ZWISCHENRUF

»Zwischenruf« Nr. 5 von Anke Bittkau und Sandra Stoessel, Spielplatzinitiative Bremen West e.V.


»Keine Verkleinerung der Spielplatzfläche!«

Der Corvey-Spielplatz in Findorff ist einer der größten und schönsten Spielplätze im dichtbebauten Bremer Stadtgebiet. Seit über 40 Jahren ist hier die Spielplatzinitiative Bremen-West e.V. aktiv, ein Zusammenschluss von Eltern, die den Spielplatz ehrenamtlich betreuen und an den Nachmittagen alle möglichen Sandspielzeuge, Fahrräder, Bobbycars usw. ausgeben, Kaffee und Tee bereit halten und für eine gewisse Sauberkeit auf dem Platz sorgen. Der Spielplatz zeichnet sich v.a. durch seine Weitläufigkeit aus: Neben einer Sandfläche mit Spielgeräten gibt es einen Wall mit dichtem Gebüsch und Trampelpfaden darin, einen Basketballplatz und eine große Wiese zum Fußballspielen, rennen oder herum lümmeln. Der Spielplatz bietet kleinen Kindern, aber auch Grundschulkindern und Jugendlichen, Spiel- und Aufenthaltsmöglichkeiten, die ansonsten im Stadtteil rar sind.

 

Zwei Kindergruppen, die »Kieselknirpse« und die »Flitzmäuse«, waren bis zum Sommer 2012 auf dem Spielplatz zu Hause und teilten sich mit der Spielplatz-Initiative das alte Häuschen, das früher auch mal zeitweise die Vereinskneipe der SG Findorff war. Eine benachbarte Kindergruppe (»Kleine Panik« e.V.) besucht ebenfalls täglich den Spielplatz. Im alten Spielhaus wurden irgendwann Schimmel- und Asbestbelastungen entdeckt, woraufhin die beiden Kindergruppen vor vier Jahren in das ehemalige Horthaus auf dem Gelände der Kita Augsburger Straße zogen. Von dort aus gehen sie aber immer noch jeden Tag zum Spielen auf das Spielplatzgelände an der Corveystraße.

 

Warum wird überhaupt auf einem Spielplatz ein Kita-Gebäude gebaut?


Nach Plänen der Bildungsbehörde (Senatorin für Kinder und Bildung) soll nun auf dem Spielplatz Corveystraße  eine riesige neue Kindertagesstätte entstehen. Damit würden der Basketballplatz und die große Wiese verschwinden und die Spielfläche nahezu halbiert werden. Wer schon einmal bei schönem Wetter auf dem Spielplatz war, weiß: Dann ist auch jetzt schon kaum noch Platz auf der Wiese. Fußball spielen kollidiert mit Familien, die mit Kleinkindern oder Babys auf Decken die Wiese nutzen wollen. Wo sollen die nun alle hin, wenn die Wiese komplett bebaut wird?

Datenauszug ::

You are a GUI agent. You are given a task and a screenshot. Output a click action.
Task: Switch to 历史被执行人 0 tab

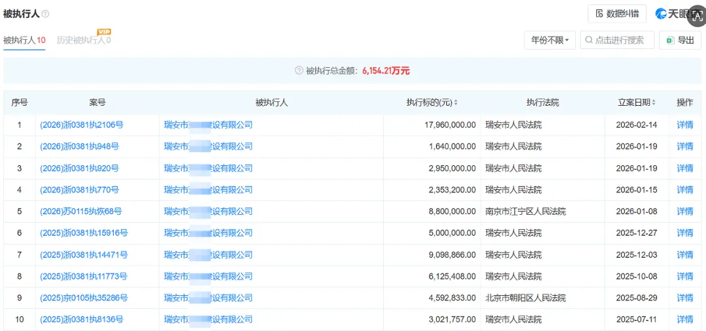click(84, 40)
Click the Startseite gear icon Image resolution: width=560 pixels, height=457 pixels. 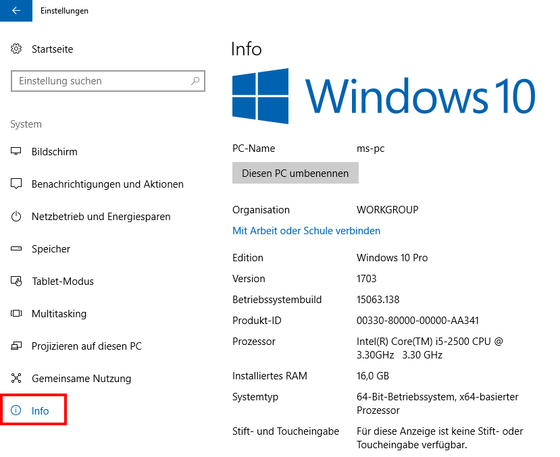pyautogui.click(x=17, y=49)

Aufgaben ::
• 1. Wie lange ist die Spielplatzinitiative Bremen-West e.V. laut der Textpassage zum Corvey-Spielplatz dort bereits aktiv?
• 2. Geben Sie den Absatz der Textpassage zum Corvey-Spielplatz, der mit „Zwei Kindergruppen, die »Kieselknirpse«“ beginnt, als knappe Stichpunktliste wieder.

Antworten je Aufgabe ::
• 1. Seit über 40 Jahren.

• 2.
- Die Kindergruppen »Kieselknirpse« und »Flitzmäuse« waren bis zum Sommer 2012 auf dem Spielplatz ansässig.
- Sie teilten sich mit der Spielplatz-Initiative das alte Häuschen, zeitweise die frühere Vereinskneipe der SG Findorff.
- Die benachbarte Kindergruppe »Kleine Panik« e.V. besucht den Spielplatz ebenfalls täglich.
- Wegen Schimmel- und Asbestbelastungen im alten Spielhaus zogen beide Gruppen vor vier Jahren in das ehemalige Horthaus der Kita Augsburger Straße.
- Zum Spielen kommen sie weiterhin jeden Tag auf das Gelände an der Corveystraße.